CoHyDE: Iterative Co-Training of LLM Rewriter & Dense Encoder for Tool Retrieval

Tool retrieval over large API catalogs is a core bottleneck for LLM agents: user queries arrive in colloquial, often underspecified language, while the catalog uses technical API vocabulary that no fixed encoder can bridge on its own.
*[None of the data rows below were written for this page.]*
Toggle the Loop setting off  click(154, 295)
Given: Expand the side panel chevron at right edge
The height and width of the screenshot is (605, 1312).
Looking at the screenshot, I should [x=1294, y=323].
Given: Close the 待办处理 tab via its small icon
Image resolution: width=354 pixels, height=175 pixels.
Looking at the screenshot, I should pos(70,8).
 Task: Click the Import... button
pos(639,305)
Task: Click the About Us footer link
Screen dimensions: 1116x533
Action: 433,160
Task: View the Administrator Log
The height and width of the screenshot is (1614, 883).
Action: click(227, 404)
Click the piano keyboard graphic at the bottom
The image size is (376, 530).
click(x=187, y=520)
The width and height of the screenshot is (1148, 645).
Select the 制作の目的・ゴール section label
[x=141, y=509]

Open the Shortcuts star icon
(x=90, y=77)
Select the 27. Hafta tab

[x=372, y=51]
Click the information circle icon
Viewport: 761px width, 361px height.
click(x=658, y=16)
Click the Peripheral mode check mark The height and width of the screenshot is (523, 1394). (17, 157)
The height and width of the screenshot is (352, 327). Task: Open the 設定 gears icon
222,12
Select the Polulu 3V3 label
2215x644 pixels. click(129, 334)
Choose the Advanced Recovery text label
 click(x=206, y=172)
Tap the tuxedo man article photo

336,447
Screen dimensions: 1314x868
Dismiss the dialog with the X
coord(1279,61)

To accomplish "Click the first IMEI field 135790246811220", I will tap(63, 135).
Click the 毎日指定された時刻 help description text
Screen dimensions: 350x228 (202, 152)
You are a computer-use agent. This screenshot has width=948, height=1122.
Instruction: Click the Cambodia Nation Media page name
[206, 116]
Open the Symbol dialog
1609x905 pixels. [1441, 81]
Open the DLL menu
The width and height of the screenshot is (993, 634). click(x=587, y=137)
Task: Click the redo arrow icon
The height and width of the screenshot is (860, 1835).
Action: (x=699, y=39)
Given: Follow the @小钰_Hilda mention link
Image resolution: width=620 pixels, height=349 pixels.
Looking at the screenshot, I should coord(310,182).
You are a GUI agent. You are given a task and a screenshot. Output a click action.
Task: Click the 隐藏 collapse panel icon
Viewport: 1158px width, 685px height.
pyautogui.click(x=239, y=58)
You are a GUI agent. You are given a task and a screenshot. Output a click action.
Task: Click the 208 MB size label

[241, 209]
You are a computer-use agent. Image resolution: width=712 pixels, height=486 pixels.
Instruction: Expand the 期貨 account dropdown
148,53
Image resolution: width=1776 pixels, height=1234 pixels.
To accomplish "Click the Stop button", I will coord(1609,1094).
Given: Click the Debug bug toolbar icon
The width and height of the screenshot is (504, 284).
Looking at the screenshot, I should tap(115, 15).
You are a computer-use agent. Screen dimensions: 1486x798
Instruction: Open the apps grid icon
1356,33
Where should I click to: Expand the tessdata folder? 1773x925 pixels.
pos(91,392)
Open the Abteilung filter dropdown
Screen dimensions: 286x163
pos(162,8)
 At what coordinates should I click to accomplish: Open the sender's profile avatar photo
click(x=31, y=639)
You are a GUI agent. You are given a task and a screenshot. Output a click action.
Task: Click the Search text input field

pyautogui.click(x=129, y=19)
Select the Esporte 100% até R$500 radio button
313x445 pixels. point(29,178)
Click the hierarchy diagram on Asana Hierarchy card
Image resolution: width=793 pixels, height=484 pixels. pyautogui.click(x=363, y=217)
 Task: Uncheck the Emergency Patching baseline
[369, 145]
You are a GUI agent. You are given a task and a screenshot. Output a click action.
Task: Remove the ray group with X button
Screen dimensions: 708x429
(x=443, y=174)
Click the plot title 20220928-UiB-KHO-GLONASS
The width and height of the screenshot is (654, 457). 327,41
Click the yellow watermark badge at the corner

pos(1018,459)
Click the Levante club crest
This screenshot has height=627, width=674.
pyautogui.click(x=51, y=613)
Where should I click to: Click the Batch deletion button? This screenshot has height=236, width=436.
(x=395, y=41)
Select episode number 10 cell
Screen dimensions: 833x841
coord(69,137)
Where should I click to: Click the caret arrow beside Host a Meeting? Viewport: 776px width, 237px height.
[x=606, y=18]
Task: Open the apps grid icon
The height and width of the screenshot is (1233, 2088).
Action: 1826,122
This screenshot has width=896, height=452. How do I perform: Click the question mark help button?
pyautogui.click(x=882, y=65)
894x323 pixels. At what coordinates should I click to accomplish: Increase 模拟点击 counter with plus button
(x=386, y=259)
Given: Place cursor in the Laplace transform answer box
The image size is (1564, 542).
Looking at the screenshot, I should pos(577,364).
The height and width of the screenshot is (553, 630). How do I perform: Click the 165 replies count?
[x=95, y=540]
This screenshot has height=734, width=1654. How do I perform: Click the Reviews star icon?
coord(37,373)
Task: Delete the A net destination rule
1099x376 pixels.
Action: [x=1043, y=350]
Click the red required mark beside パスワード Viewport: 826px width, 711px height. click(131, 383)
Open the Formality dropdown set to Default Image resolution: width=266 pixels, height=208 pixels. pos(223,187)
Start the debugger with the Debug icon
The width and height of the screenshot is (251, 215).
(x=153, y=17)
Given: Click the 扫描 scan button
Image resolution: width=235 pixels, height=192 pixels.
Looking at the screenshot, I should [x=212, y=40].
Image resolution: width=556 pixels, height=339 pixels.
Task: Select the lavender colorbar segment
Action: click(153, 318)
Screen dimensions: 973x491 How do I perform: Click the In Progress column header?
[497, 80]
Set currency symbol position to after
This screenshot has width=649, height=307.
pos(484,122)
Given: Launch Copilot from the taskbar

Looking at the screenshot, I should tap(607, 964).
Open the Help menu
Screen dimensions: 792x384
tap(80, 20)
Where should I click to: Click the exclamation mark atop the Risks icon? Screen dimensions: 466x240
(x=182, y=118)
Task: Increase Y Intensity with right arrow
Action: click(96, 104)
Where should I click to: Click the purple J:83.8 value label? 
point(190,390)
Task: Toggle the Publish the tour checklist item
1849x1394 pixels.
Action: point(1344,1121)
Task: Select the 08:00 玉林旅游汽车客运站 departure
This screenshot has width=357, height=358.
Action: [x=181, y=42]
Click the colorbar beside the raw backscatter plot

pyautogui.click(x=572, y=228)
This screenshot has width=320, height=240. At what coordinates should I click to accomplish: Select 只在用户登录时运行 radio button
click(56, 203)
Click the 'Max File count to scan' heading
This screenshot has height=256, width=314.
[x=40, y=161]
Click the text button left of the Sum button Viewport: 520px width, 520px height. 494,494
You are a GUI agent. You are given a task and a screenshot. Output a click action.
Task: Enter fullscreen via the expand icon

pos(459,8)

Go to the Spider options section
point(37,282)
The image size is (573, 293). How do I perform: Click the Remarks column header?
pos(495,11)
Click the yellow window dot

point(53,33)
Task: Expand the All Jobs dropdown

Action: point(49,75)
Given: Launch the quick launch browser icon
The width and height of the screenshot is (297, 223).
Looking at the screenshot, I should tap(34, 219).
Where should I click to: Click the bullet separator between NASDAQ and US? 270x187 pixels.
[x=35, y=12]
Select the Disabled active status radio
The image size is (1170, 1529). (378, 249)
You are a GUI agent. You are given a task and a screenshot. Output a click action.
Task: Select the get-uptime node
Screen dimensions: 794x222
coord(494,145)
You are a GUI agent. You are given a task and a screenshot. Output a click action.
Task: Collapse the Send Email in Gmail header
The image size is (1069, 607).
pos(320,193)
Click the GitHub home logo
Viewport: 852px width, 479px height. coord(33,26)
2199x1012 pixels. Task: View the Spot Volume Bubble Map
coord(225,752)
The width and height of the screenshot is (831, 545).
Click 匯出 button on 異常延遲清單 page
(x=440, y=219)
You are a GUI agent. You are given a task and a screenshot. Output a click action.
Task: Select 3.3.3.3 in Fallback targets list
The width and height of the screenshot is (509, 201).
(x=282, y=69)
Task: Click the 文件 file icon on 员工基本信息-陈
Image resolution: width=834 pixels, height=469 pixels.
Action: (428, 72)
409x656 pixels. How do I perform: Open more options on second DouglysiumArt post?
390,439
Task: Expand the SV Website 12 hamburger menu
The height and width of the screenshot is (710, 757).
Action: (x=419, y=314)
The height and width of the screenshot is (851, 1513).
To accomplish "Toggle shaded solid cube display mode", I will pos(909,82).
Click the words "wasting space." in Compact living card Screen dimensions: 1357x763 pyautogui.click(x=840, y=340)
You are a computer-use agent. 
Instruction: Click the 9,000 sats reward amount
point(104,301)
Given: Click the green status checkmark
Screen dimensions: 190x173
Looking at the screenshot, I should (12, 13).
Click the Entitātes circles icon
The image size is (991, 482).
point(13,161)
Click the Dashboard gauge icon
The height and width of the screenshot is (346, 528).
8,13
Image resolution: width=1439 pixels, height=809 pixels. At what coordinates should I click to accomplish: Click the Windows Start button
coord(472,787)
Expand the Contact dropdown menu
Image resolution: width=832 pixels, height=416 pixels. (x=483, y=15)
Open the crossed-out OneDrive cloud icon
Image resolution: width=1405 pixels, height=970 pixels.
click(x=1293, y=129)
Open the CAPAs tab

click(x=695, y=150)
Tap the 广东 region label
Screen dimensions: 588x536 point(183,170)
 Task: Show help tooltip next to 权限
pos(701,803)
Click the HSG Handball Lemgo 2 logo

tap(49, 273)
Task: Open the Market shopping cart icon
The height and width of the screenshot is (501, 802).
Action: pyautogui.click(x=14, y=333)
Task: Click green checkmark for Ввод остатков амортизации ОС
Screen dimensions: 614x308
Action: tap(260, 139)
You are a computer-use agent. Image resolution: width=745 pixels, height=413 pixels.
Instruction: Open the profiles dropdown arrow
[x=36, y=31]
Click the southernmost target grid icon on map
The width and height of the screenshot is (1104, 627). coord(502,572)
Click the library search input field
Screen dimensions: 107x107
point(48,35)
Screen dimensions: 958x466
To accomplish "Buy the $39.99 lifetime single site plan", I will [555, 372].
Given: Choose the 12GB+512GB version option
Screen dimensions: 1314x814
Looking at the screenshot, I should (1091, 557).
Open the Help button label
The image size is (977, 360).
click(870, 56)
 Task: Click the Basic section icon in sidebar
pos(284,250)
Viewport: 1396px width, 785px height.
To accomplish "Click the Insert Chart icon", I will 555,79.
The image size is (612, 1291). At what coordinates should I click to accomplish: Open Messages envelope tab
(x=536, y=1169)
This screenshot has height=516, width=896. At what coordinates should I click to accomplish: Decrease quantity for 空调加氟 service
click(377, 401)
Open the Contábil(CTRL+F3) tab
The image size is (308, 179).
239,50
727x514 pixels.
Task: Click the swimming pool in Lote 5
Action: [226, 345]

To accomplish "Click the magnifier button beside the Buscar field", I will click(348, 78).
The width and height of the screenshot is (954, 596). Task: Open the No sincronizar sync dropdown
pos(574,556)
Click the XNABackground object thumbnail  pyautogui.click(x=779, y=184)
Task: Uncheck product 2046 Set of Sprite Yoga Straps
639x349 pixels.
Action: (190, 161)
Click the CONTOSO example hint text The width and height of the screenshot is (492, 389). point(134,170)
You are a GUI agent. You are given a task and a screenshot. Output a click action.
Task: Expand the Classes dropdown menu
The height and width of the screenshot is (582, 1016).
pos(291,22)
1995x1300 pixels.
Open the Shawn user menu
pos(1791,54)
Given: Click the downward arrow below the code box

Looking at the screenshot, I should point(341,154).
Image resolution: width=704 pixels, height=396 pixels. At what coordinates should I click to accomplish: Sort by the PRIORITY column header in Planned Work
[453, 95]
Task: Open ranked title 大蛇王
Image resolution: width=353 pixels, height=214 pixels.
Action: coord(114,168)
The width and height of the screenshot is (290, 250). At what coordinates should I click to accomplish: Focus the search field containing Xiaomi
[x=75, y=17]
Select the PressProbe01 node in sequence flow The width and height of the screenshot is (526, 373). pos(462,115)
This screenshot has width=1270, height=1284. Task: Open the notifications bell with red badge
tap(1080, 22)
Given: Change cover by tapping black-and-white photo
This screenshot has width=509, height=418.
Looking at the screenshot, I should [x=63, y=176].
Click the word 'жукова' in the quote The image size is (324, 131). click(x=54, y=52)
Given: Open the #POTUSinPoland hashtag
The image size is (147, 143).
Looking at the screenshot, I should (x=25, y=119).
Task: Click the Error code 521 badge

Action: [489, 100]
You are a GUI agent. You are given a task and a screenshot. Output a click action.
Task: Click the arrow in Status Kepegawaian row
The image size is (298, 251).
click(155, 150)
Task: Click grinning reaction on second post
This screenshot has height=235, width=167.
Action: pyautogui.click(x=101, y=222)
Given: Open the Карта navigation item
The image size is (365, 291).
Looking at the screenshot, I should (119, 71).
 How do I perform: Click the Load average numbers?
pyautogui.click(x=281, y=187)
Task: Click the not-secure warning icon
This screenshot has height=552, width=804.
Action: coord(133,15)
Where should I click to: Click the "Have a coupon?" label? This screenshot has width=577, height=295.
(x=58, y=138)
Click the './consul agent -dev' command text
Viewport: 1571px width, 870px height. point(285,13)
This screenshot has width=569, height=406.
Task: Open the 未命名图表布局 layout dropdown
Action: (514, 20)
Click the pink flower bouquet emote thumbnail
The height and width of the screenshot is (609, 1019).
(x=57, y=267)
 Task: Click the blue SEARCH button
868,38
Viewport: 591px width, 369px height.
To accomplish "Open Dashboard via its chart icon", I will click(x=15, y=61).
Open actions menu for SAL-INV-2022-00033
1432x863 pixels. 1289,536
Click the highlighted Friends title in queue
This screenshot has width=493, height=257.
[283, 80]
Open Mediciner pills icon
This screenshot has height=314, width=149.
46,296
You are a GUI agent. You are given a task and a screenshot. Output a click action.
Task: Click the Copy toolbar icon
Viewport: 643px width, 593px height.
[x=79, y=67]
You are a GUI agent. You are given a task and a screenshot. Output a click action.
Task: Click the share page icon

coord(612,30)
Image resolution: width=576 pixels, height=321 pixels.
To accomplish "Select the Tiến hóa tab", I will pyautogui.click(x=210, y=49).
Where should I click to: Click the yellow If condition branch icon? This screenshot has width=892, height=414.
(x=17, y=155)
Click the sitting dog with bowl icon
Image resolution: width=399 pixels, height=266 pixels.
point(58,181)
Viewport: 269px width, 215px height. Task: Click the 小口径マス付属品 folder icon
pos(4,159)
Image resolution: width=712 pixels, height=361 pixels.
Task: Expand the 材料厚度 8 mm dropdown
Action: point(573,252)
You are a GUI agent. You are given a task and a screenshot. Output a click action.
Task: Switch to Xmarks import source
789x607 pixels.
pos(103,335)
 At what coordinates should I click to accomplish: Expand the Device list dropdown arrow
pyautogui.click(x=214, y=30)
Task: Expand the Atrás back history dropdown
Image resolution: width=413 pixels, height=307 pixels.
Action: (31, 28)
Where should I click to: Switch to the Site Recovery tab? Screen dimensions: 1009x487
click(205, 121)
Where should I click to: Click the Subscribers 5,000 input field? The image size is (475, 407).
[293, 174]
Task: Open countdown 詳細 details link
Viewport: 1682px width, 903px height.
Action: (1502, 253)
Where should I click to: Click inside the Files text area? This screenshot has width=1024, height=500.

The two dominant training approaches, contrastive encoder fine-tuning and HyDE-style query expansion with a frozen LLM, address this problem from opposite ends and fail in complementary directions: the fine-tuned encoder excels when the query's surface form already matches the catalog but collapses when it does not, while zero-shot HyDE is more robust to underspecified queries yet generates catalog-unaware hypothetical descriptions that degrade retrieval when queries are well-formed. We introduce CoHyDE, an iterative procedure that trains the dense encoder and the LLM rewriter as a single co-evolving system: the encoder is retrained with InfoNCE on catalog-style hypothetical descriptions produced by the rewriter, and the rewriter is preference-aligned via DPO against the encoder's retrieval scores, with both sides warm-started on the tool catalog before the loop begins. On a ~10k tool subset of the ToolBench catalog, three rounds of CoHyDE improve over the strongest single-component baseline by +2.5 pp NDCG@5 on standard queries and +6.3 pp on held-out vague queries, with gains as large as +8 pp on the hardest vague tier. Ablations confirm that co-training is the key ingredient: using either component in isolation fails to match CoHyDE on both well-formed and vague queries, with losses of up to -8 pp on vague queries.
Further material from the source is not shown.